The Japanese government did not point to any specific security breach that had led to the introduction of the new law. The officials only briefly mentioned that the country needed to implement more stringent guidelines to protect its national interest, including maintaining close ties with the U.S. and other Western allies.

With its continuing tension with China, the U.S. welcomed its strongest Asian partner’s step against China. The U.S. embassy in Japan said in its communication with Reuters that both countries and their academia are facing “real and serious” security challenges. It also noted that the U.S. will continue supporting Japan, adjusting accordingly to the ally’s new course of action. During his first visit to Asia as a head of the state, President Joe Biden met with Prime Minister Fumio Kishida in Tokyo last month to further emphasize the two nation’s cooperation on technology and supply chains.

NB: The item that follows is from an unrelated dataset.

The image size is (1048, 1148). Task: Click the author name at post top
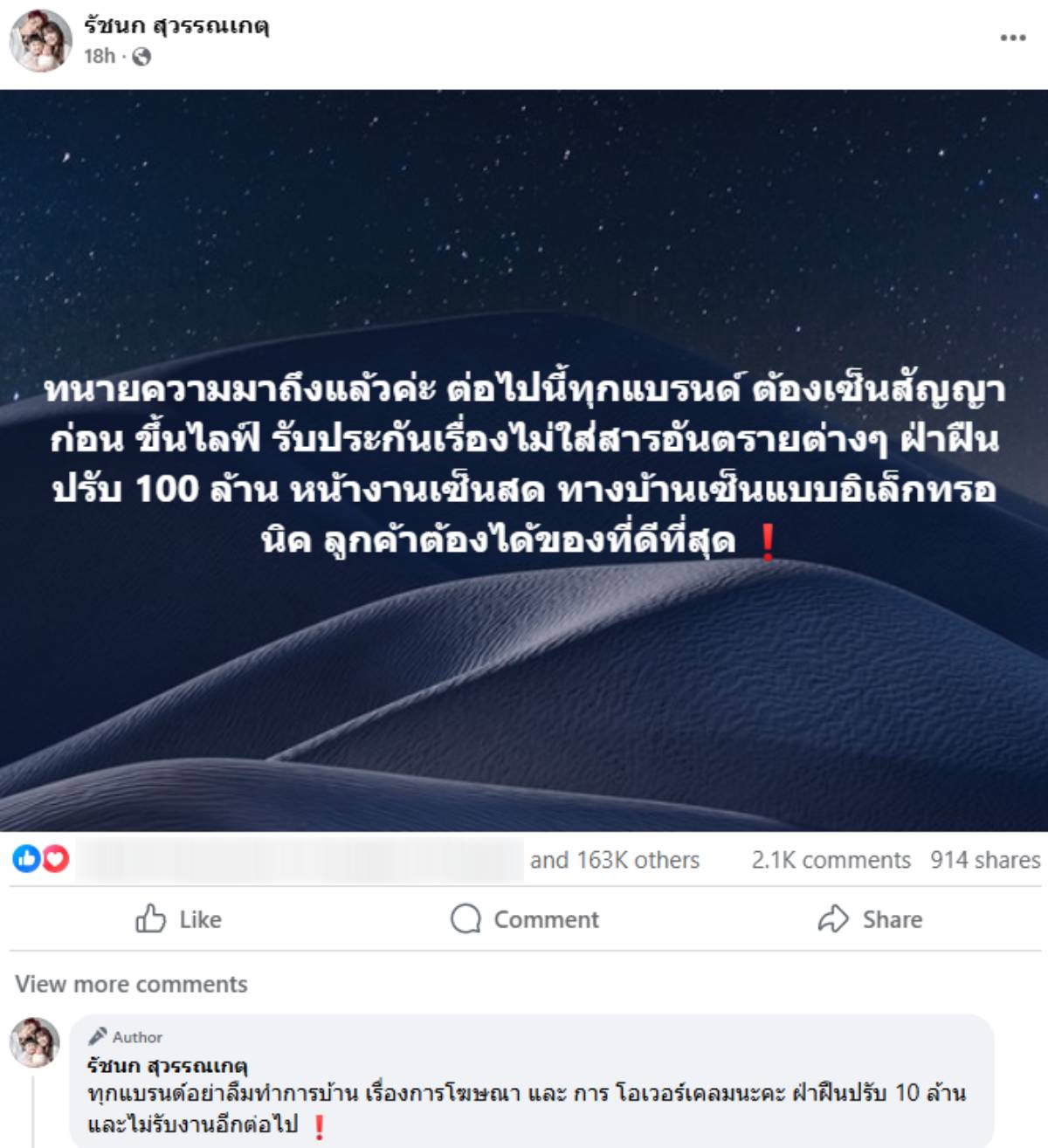[x=176, y=25]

However, the new measure by Japan may create another problem for its universities. Japan is known for its “super-aged” society with 28.7 percent of the population being 65 years old or more. As the number of elderly people is growing for the 17 consecutive years setting a record high of 36.4 million last year, the government’s efforts to raise the fertility rate seem to have been ineffective. This would Japanese universities are destined to experience a shortage in student numbers, worsening every year.

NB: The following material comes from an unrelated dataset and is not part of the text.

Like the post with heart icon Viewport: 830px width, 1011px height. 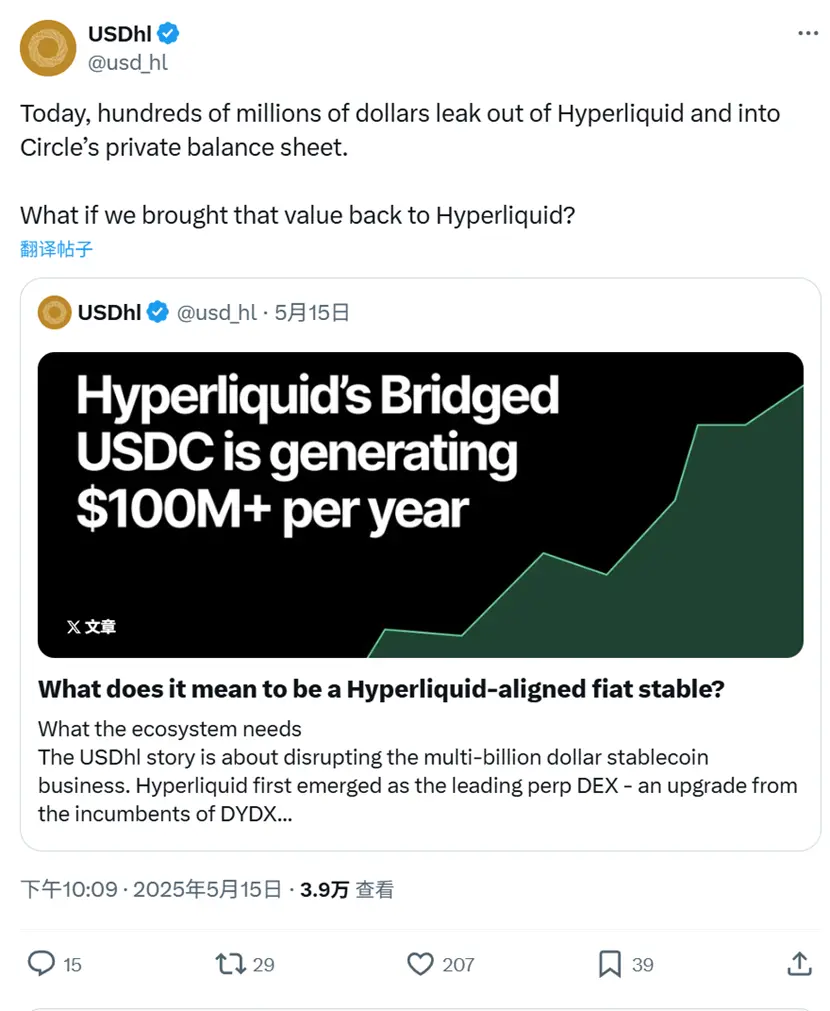pos(420,964)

The number of international students in Japan sharply decreased since the pandemic started. While many countries have already reopened their borders months ago after seeing stabilizing infection numbers, Japan has just now started to accept tourists on June 10. Entering the country will be much less inconvenient for international students. Yet, with the new law, the country may not see as many foreign students as before. Source: Japan Student Services Organization (JASSO)

One viable solution for the Japanese higher education institutions to save themselves from under-enrollment is to host more international students. Even after going through the highs of the pandemic and consequent border lockdowns, international students represented 9.58 percent of total college students in Japan in 2021. And of them, Chinese students accounted for 47.1 percent. Once the government’s new law starts affecting international students, especially those from China, Japanese universities may end up with one less solution to tackle decreasing student numbers.

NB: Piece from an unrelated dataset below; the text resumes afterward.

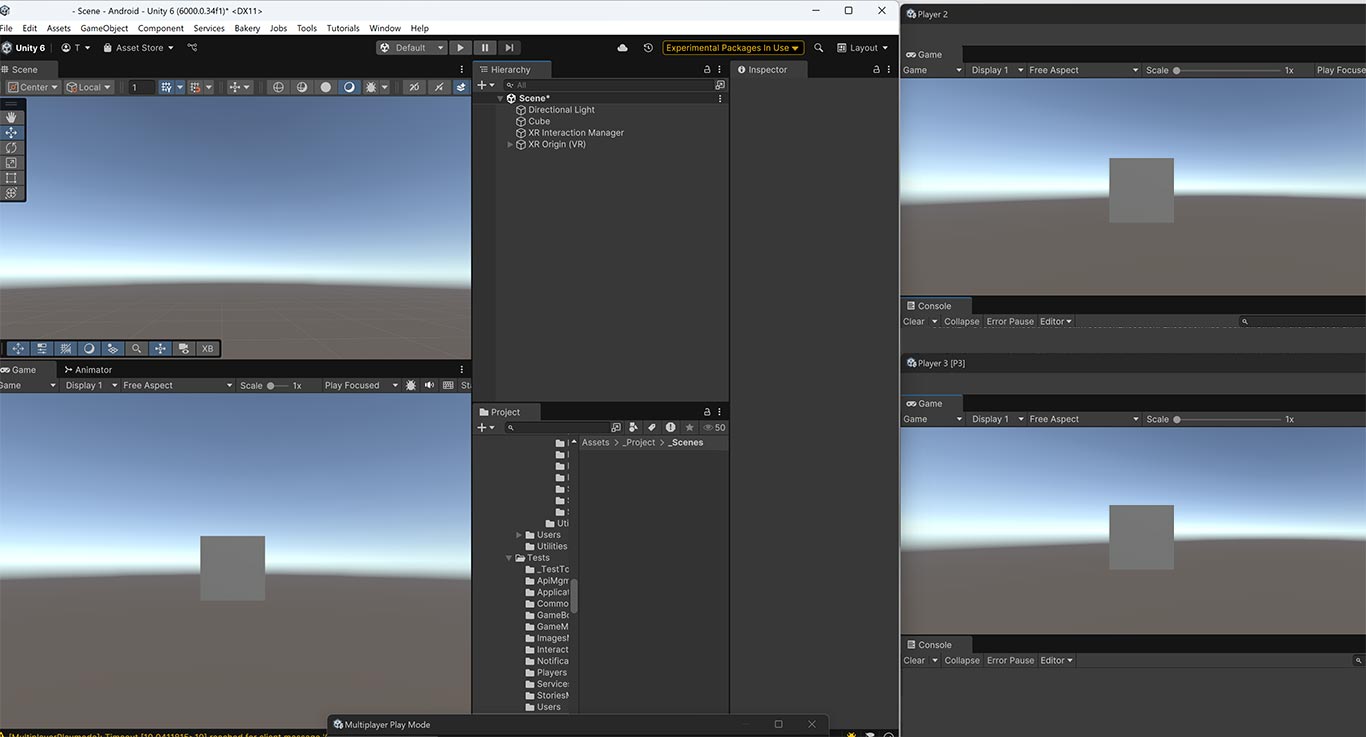Select the Hand tool in Scene view

(12, 117)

More importantly, some academics expressed their concerns about the effectiveness and practicality of the government’s new policy. Without providing specific instructions, the law does not require but only recommends universities to take voluntary security measures. As a result, it is practically relying on a simple survey checking for international students and faculties who can be suspected to have connections to any foreign government regarding defense technology.

Takahiko Sasaki, a professor of materials research who also manages export controls at Tohoku University, reported that his school requires writings from its researchers pledging not to provide sensitive technology without permission to other members of the school with reasonable suspicion of having ties to foreign governments. He noted that the school’s written pledge requirement is probably nothing but an unproductive repetition of an already existing procedure under the Security Export Control policy. He said, “We are not intelligence operators. Checking resumes and academic records — that should be the extent of our job as a university.”

One university professor researching state-of-the-art battery technology commented to Financial Times that potential research data leakage has long been a serious concern for him. He reported that he was told by a few Chinese researchers that they have no choice but to provide their knowledge to their government as they will face retribution otherwise.

Masahiko Hosokawa, a former official at the Ministry of Economy, Trade, and Industry of Japan, said, “Universities need money so they keep bringing in international students but some have little sense of crisis.” He continued, “They should find ways to operate without Chinese nationals.”